Reuters also said The Collins English Dictionary editors included new technology words like "Wi-fi," "Instant Messaging" and "Phising." Phising, which is a form of online deception used to trick consumers into filling out faux forms containing personal information, is a relatively new term so it sounds like the dictionary's editors are on the ball.
Merriam Webster's website has a top ten list of
people's favorite words that are not in the dictionary. Merriam Webster's editors combed through thousands of
word submissions to come up with this list. The list includes:
ginormous (adj): bigger than gigantic and bigger than enormous
woot (interj): an exclamation of joy or excitement
phonecrastinate (v): to put off answering the phone until caller ID displays the incoming name and number
snirt (n): snow that is dirty, often seen by the side of roads and parking lots that have been plowed
chillax (v): chill out/relax, hang out with friends
Remember: these words are NOT in the dictionary, so don't give your editor a ginormous headache by using them.

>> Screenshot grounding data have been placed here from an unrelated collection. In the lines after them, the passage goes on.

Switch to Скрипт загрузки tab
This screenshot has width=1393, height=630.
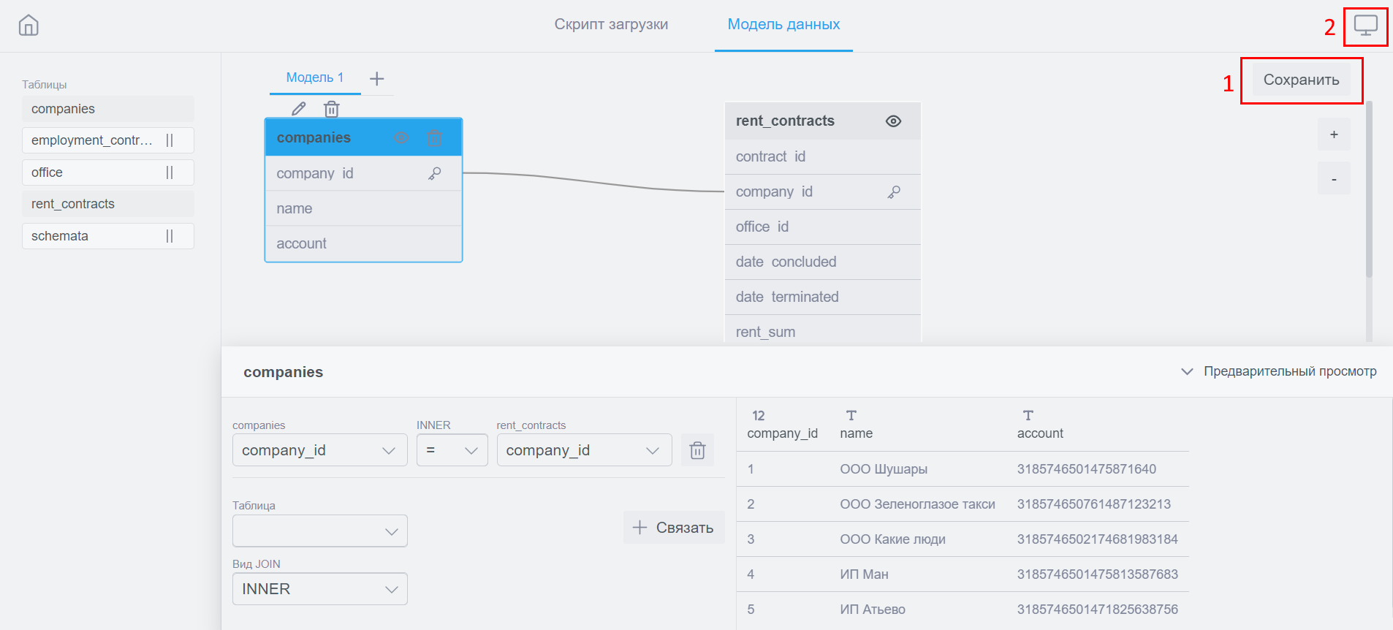611,24
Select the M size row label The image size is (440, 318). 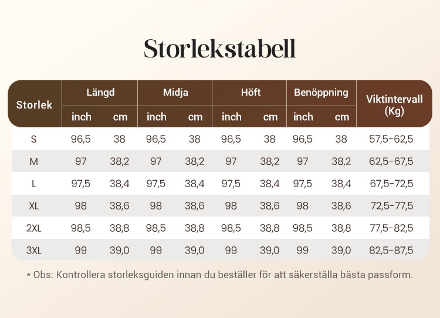tap(34, 161)
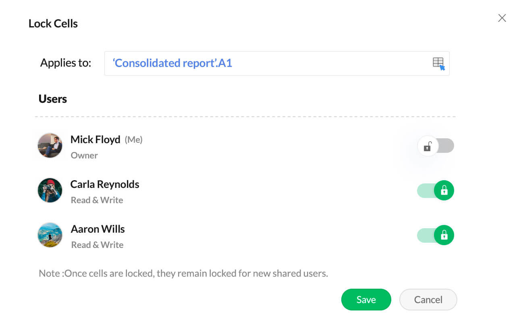Viewport: 519px width, 329px height.
Task: Click the Users section heading
Action: tap(52, 99)
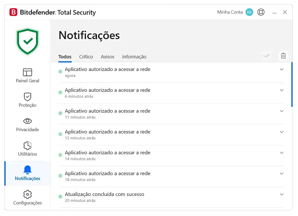Select the Notificações bell icon
Image resolution: width=298 pixels, height=216 pixels.
(27, 170)
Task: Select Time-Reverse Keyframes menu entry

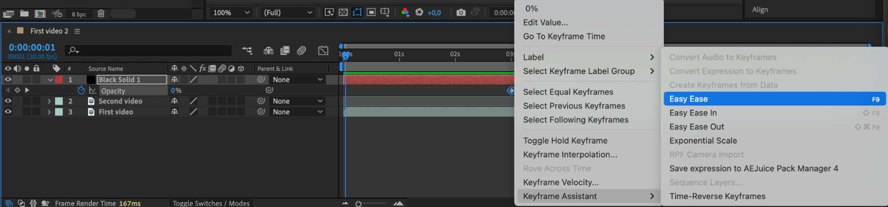Action: point(717,196)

WordCount presents the 86,800 most frequently used English words, ranked in order of commonness. Not surprisingly, the most common word is "The." You can search the database to find the word rank of a specific word. For example, a search for "book" tells you that it is the 357th most common word and a search for "Writing" tells you that is the 862nd most common word. WordCount says its data comes from the British National Corpus (BNC), a 100 million word collection of samples of written and spoken language from a wide range of sources, designed to represent an accurate cross-section of current English usage. WordCount includes all words that occur at least twice in the BNC.